New Possibilities for Ultrasonic Sensors - Fraunhofer IPMS demonstrates ultrasonic transducers as MEMS array

Dresden / May 22, 2015

For several years, scientists at the Fraunhofer Institute for Photonic Microsystems (IPMS) in Dresden have been using microsystem manufacturing technologies to develop and produce capacitive ultrasonic transducers as MEMS structures, known as Capacitive Micro-machined Ultrasonic Transducers (CMUTs). These can be constructed in compact array arrangements and can potentially supplement future technologies and open new fields of application. The Fraunhofer IPMS will introduce a system demonstrator showing CMUT transducer operation to the professional field at the Sensors Expo and Conference being held 10-11 June, 2015.

CMUT chip mounted on a carrier.
© Fraunhofer IPMS
CMUT chip mounted on a carrier.

Ultrasonic transducers send and detect high-frequency, humanly-inaudible sound signals in order to, for example, measure the inside of objets with millimeter precision. The physical principle allows for the reliable use of ultrasound for diverse materials regardless of physical condition, shape and color under almost all circumstances and in virtually any environment. Therefore, it is not surprising that ultrasonic sensors are already widely used everyday to help drivers park their cars, determine filling levels in the beverage industry or act as a camera providing insight to the study of embryos in the womb.

However, there are application scenarios in which the prevailing systems made up of piezoelectric materials are unable to exploit the measuring principle potential. In fact, common piezoelectric elements cannot be readily and cost-efficiently manufactured as large arrays,  and have low sensitivity comparing to CMUTs when receiving ultrasound signals. It is different with capacitive ultrasonic transducers manufactured with microsystem technology methods such as those developed and produced by Fraunhofer scientists in the Fraunhofer IPMS clean room. CMUTs can be monolithically fabricated as an array allowing, for example, the directional control and shaping of the ultrasound propagation and the scanning of a line or area.

Jörg Amelung, MEMS Business Manager at the Fraunhofer IPMS describes the state of research at the institute, “We first work on larger arrays of up to 256 channels. He adds, “The CMUT elements developed at the institute are between 10 and 100 micrometers in size with frequencies ranging from 1 to 50 megahertz and due to the manufacturing process, show a very low 5 percent resonant frequency variation (in air) from the center frequency. This is a basic prerequisite in achieving a high-quality sound field with CMUT arrays. Such array structures are ideal for imaging ultrasound systems used in the medical or non-destructive testing fields.”
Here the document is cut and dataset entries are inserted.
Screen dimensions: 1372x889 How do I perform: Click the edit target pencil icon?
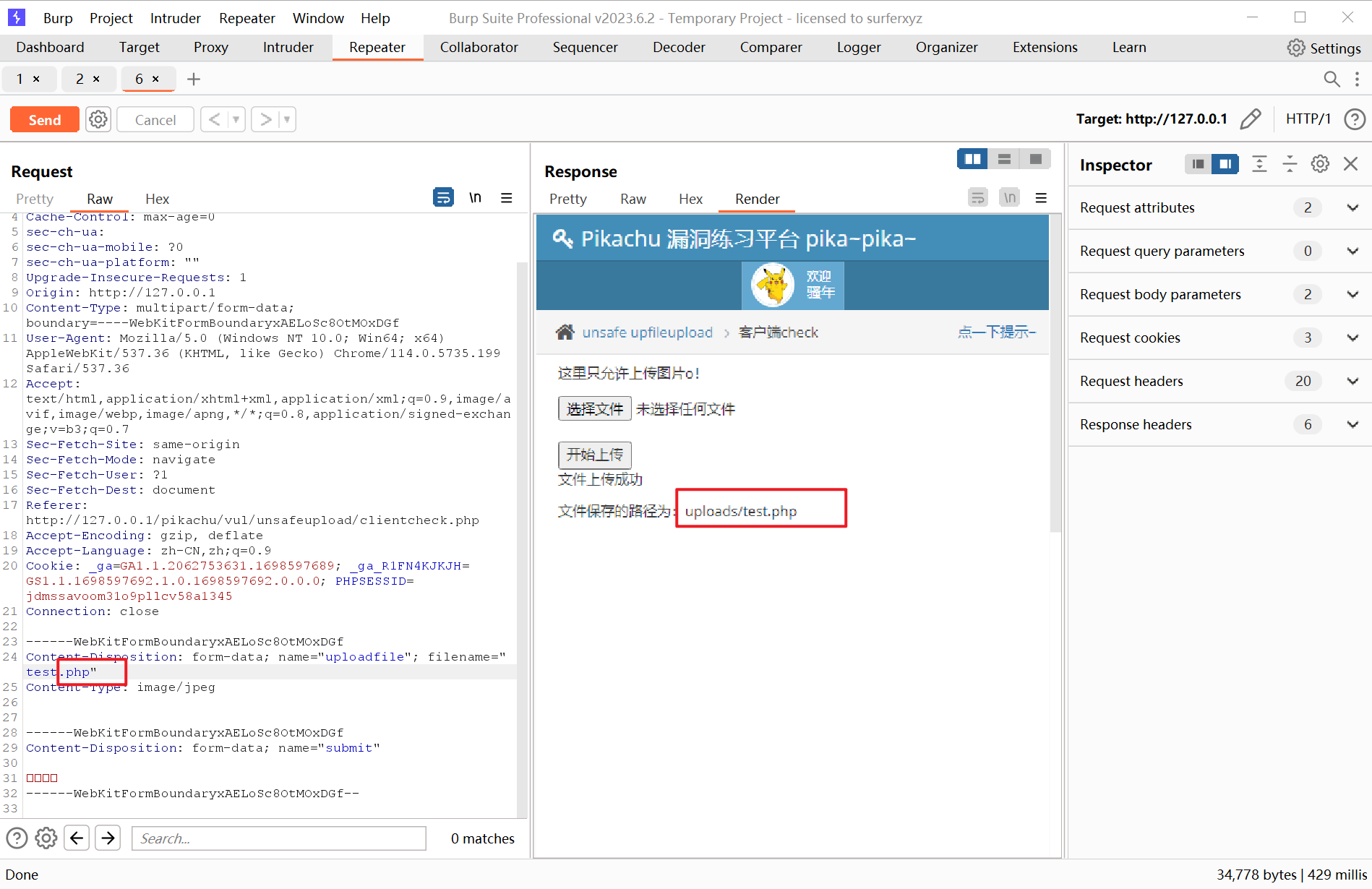tap(1250, 119)
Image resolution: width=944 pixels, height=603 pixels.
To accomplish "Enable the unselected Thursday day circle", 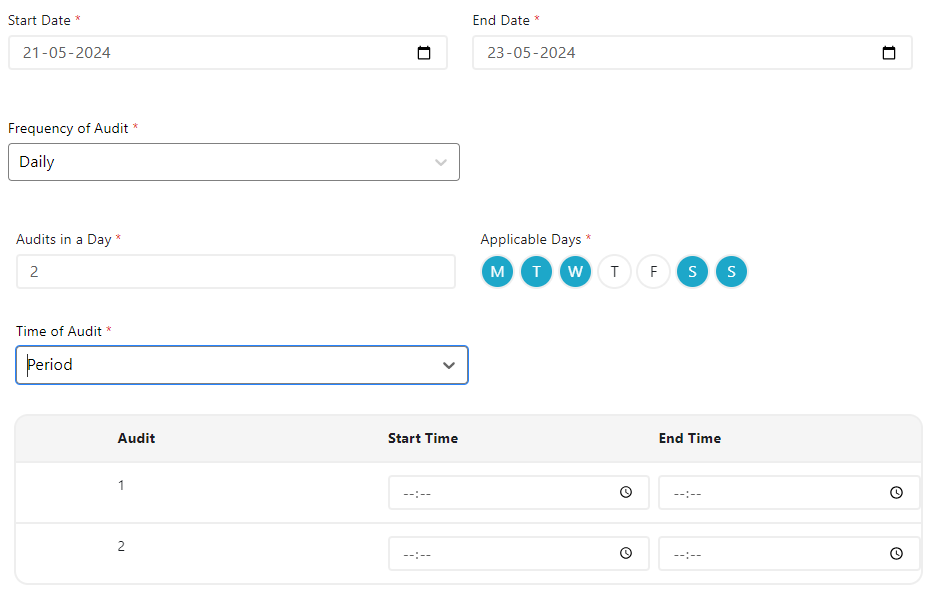I will (x=614, y=272).
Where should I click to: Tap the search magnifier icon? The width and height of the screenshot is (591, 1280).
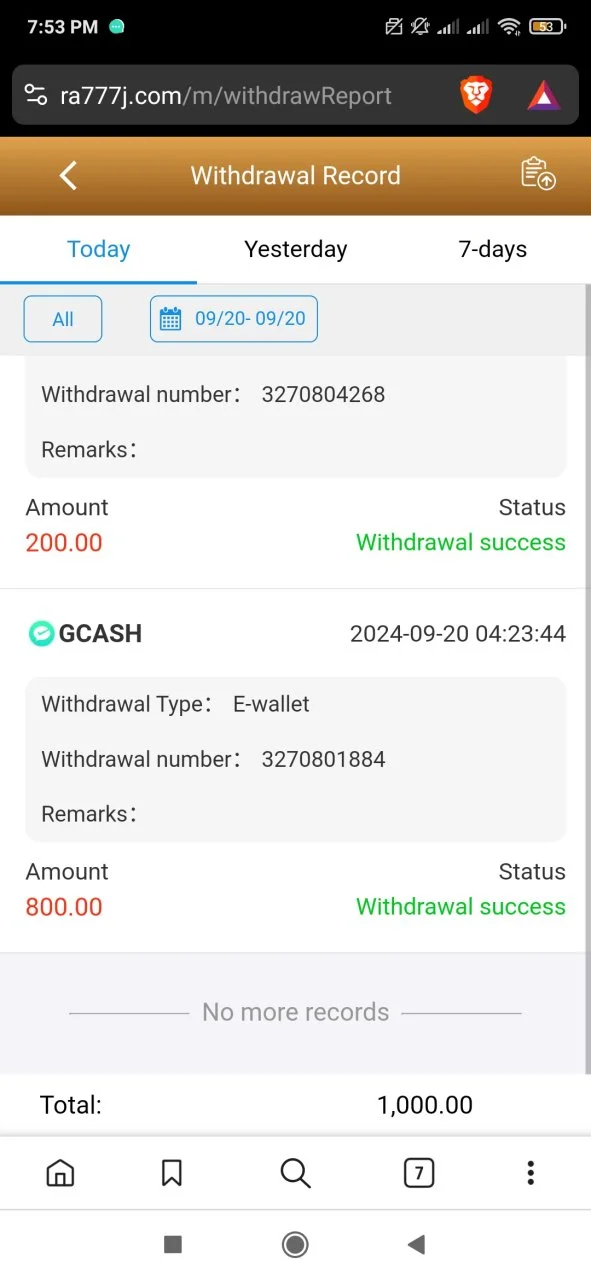pos(295,1173)
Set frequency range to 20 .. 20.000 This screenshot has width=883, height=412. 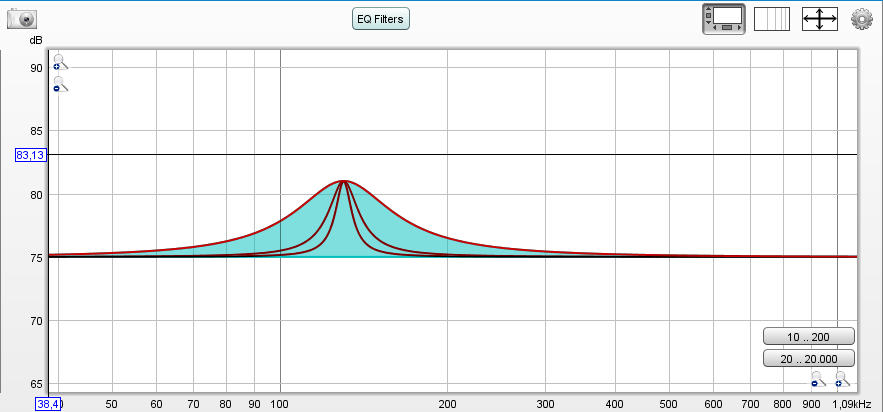pos(809,358)
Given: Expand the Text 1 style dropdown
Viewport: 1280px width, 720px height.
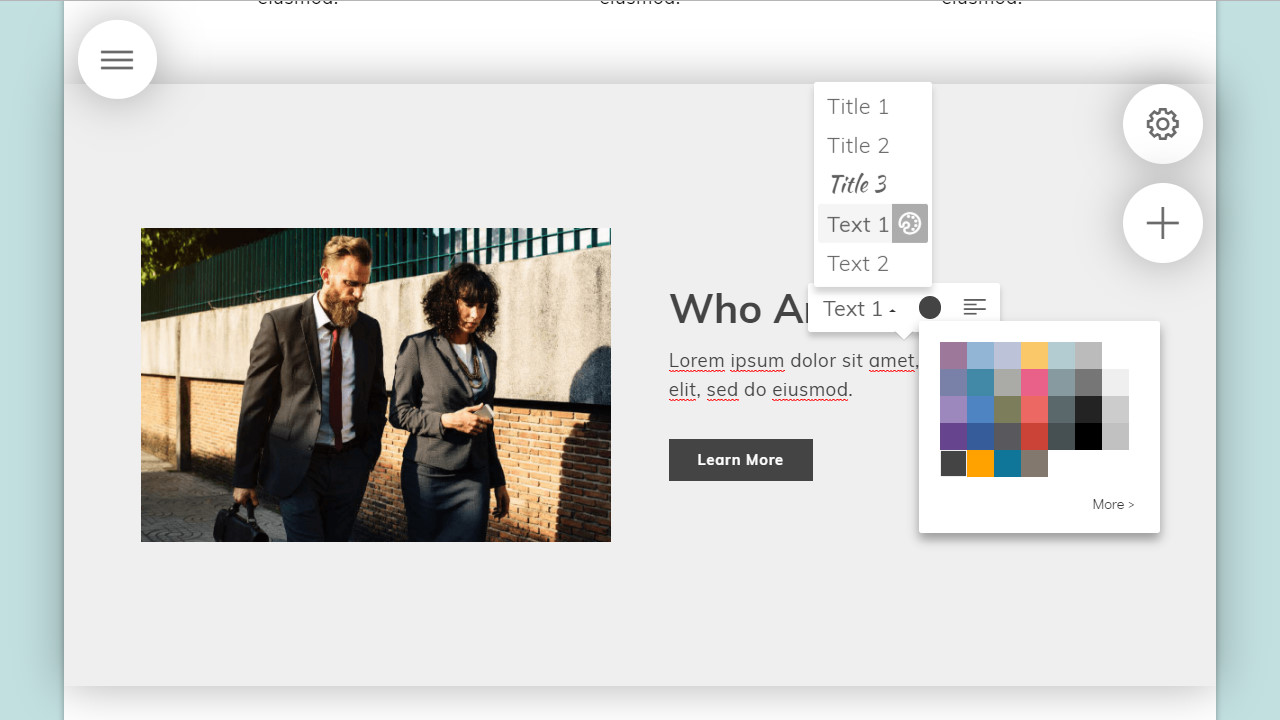Looking at the screenshot, I should coord(858,309).
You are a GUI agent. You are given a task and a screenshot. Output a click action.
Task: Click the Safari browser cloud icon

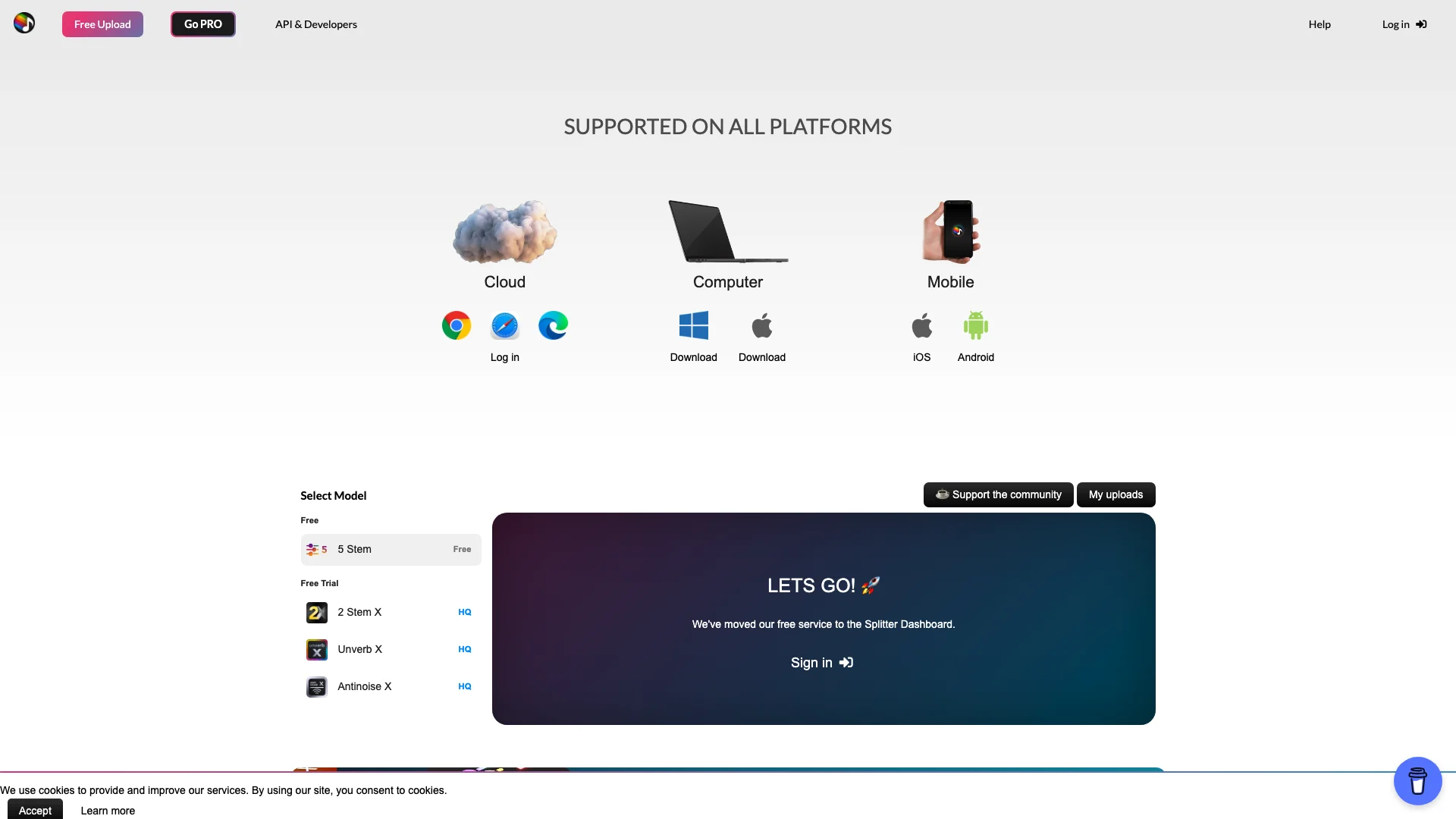505,325
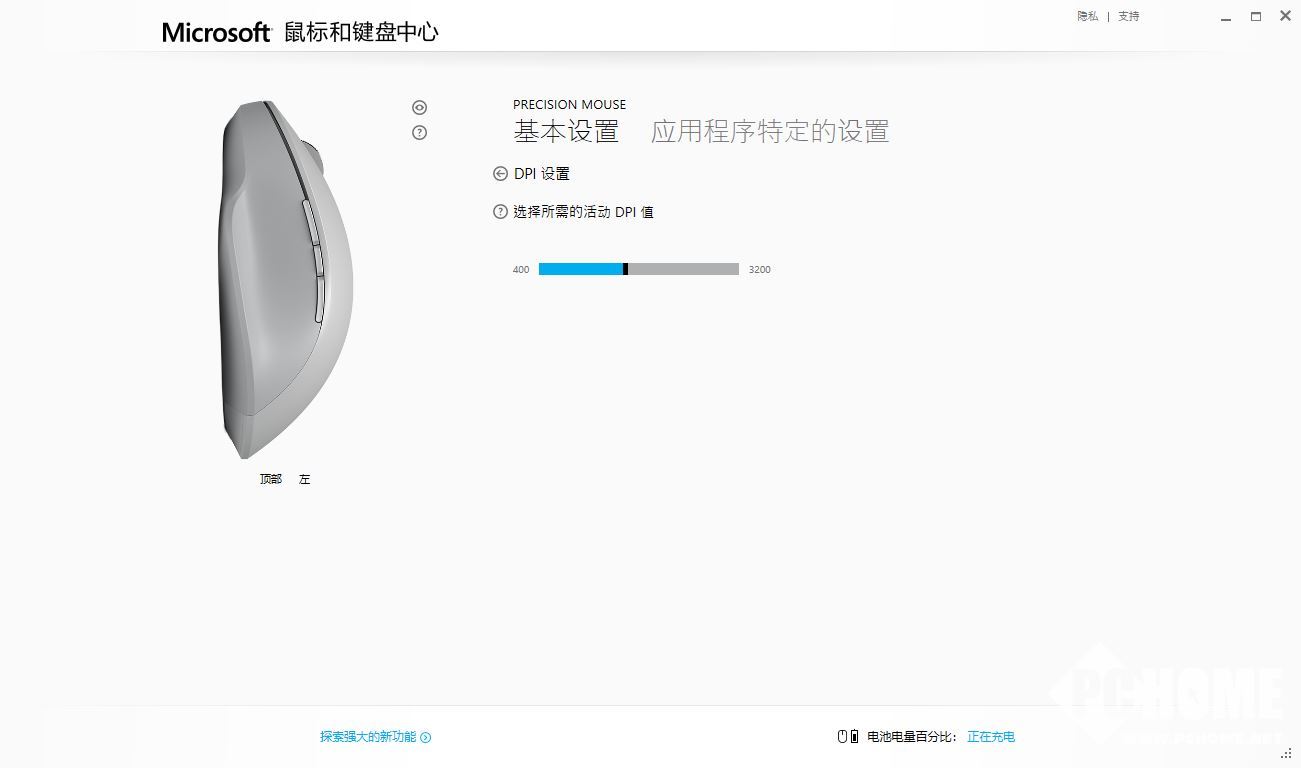The width and height of the screenshot is (1301, 768).
Task: Click the arrow icon after 探索强大的新功能
Action: point(426,737)
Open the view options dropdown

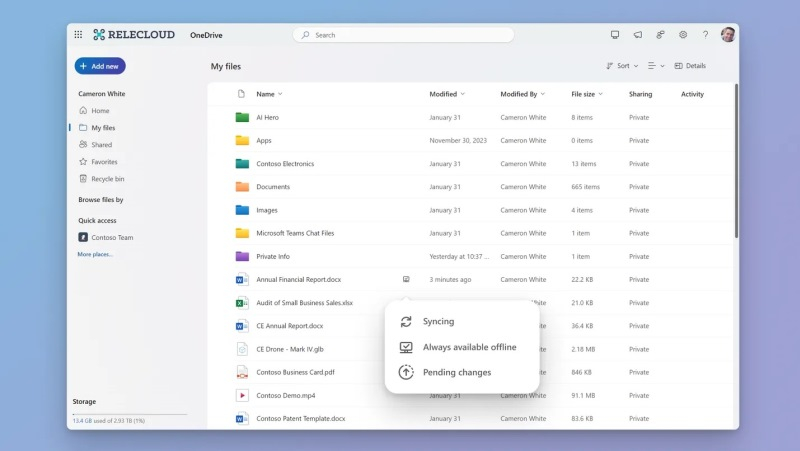pos(656,66)
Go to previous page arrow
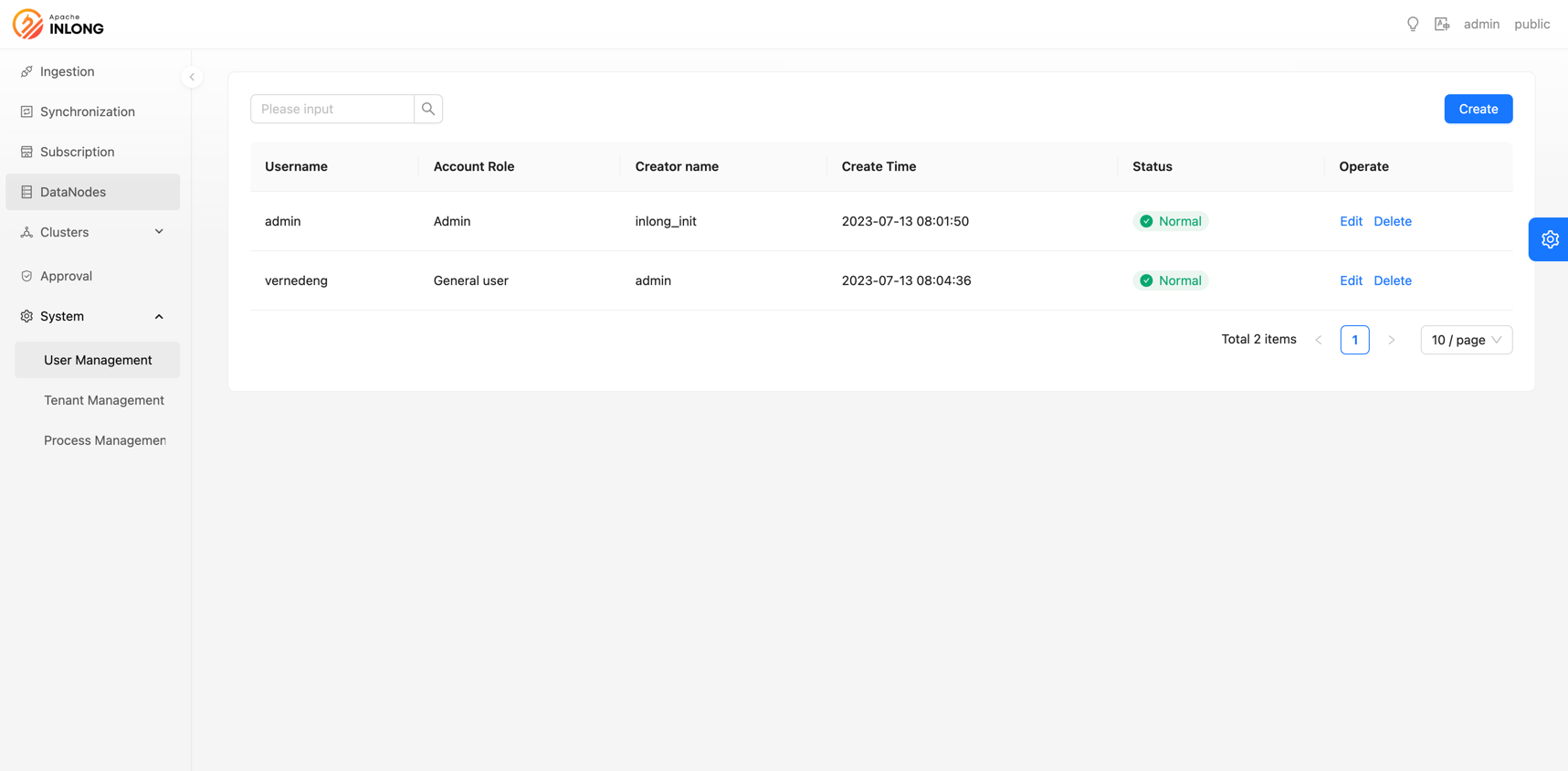The image size is (1568, 771). pyautogui.click(x=1319, y=340)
In addition to generating ultrasound, CMUTs can convert acoustic energy into electrical signals that can be later acquired and processed. The high sensitivity in receive operation together with the broadband response of the CMUTs, enable new ultrasound applications. CMUTs also offer the possibility of monolithic integration with CMOS backplanes, as they are fabricated using micromachining techniques.

The Fraunhofer IPMS will showcase an example of a CMUT-based application demonstrating particle detection within a fluid environment at the 2015 Sensors Expo and Conference. Visitors can find the exhibition at Stand 339 in Hall B of the Long Beach Convention Center.